### Stated task
Copy out the rows starting with the line that contains "The width and height of the screenshot is (1918, 1260)." and going on through the line that contains "Action: pyautogui.click(x=398, y=137)", keeping both of those lines.

### Records
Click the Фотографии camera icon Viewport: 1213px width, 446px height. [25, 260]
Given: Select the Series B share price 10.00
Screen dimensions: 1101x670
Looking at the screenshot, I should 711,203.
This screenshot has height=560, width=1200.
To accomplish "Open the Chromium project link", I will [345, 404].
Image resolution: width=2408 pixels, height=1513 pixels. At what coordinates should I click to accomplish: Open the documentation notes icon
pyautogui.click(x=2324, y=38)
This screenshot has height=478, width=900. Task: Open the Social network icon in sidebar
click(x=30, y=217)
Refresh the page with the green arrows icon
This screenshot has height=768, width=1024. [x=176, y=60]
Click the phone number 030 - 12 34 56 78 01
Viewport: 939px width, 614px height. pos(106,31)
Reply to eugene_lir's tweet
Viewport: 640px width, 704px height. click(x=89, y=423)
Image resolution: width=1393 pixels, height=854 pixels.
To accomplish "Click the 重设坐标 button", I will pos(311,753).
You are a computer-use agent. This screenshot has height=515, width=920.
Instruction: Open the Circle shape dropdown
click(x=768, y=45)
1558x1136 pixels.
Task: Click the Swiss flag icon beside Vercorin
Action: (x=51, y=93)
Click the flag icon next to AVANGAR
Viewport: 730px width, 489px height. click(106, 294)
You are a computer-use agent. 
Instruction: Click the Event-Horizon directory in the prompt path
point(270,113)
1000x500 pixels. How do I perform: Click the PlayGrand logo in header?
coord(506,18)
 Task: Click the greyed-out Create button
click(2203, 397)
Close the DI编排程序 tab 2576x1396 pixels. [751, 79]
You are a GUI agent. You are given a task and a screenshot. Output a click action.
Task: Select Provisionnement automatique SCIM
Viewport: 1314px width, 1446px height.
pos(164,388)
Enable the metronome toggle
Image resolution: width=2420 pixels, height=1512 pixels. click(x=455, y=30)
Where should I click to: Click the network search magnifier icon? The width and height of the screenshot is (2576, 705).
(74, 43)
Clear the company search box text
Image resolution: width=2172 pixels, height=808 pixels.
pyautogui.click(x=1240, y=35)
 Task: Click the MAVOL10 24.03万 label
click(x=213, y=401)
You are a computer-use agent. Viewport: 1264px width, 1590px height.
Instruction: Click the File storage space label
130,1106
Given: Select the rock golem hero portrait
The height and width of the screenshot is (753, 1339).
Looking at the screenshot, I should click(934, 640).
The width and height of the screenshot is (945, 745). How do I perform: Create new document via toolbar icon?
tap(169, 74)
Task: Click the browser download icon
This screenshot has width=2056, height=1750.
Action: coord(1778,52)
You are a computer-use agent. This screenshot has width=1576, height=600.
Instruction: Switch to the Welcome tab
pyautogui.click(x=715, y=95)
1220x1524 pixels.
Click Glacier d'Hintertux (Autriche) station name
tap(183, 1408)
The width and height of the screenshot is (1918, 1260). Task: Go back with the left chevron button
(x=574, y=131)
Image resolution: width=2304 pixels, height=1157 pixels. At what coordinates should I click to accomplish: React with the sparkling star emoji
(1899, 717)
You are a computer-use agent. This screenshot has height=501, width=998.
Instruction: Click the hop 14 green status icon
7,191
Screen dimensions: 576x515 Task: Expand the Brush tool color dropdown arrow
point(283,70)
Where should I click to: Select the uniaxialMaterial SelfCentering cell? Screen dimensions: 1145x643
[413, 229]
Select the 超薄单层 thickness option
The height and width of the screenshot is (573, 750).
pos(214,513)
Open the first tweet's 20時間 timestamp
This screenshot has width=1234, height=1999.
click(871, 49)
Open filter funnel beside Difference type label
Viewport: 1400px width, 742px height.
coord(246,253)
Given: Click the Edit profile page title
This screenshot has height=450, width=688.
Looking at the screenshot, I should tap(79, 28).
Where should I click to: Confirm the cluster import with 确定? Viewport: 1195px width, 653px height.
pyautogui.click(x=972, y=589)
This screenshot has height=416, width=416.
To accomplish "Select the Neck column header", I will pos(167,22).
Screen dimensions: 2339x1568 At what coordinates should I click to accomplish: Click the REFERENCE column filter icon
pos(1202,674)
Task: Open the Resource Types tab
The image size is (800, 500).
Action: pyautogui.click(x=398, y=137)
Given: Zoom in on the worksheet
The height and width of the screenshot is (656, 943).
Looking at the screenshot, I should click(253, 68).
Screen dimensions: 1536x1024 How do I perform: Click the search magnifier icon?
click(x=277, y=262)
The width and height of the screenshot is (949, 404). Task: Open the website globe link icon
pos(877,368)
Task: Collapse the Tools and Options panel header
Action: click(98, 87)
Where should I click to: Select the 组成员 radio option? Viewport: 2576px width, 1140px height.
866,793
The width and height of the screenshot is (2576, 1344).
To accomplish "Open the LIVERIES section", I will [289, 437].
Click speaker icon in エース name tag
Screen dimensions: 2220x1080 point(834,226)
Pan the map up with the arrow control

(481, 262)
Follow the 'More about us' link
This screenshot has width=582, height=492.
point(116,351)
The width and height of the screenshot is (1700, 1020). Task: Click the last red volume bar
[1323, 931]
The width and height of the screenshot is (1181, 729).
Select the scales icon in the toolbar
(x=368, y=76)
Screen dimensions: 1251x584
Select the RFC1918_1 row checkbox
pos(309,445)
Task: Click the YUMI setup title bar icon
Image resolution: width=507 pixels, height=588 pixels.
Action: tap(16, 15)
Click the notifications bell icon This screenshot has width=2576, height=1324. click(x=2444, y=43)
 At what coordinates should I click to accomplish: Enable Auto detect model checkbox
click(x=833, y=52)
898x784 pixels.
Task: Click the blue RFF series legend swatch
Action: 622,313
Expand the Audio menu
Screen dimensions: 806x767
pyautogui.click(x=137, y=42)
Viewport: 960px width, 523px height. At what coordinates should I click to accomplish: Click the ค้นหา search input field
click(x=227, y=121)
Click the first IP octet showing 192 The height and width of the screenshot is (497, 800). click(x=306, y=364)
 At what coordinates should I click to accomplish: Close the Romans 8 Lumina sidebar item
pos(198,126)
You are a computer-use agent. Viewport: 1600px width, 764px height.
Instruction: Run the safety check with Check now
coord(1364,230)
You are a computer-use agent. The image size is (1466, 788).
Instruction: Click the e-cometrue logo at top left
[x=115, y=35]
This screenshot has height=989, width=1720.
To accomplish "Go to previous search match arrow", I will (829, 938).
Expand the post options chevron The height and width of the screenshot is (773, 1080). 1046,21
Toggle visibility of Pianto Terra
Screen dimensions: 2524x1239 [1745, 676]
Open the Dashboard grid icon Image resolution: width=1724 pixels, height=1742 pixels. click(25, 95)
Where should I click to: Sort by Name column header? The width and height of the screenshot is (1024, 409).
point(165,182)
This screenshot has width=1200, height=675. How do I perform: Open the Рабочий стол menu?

### Problem solution
The width and height of the screenshot is (1918, 1260). Task: Go back with the left chevron button
(x=574, y=131)
Image resolution: width=2304 pixels, height=1157 pixels. At what coordinates should I click to accomplish: React with the sparkling star emoji
(1899, 717)
You are a computer-use agent. This screenshot has height=501, width=998.
Instruction: Click the hop 14 green status icon
7,191
Screen dimensions: 576x515 Task: Expand the Brush tool color dropdown arrow
point(283,70)
Where should I click to: Select the uniaxialMaterial SelfCentering cell? Screen dimensions: 1145x643
[413, 229]
Select the 超薄单层 thickness option
The height and width of the screenshot is (573, 750).
pos(214,513)
Open the first tweet's 20時間 timestamp
This screenshot has width=1234, height=1999.
click(871, 49)
Open filter funnel beside Difference type label
Viewport: 1400px width, 742px height.
coord(246,253)
Given: Click the Edit profile page title
This screenshot has height=450, width=688.
Looking at the screenshot, I should tap(79, 28).
Where should I click to: Confirm the cluster import with 确定? Viewport: 1195px width, 653px height.
pyautogui.click(x=972, y=589)
This screenshot has height=416, width=416.
To accomplish "Select the Neck column header", I will pos(167,22).
Screen dimensions: 2339x1568 At what coordinates should I click to accomplish: Click the REFERENCE column filter icon
pos(1202,674)
Task: Open the Resource Types tab
The image size is (800, 500).
Action: pyautogui.click(x=398, y=137)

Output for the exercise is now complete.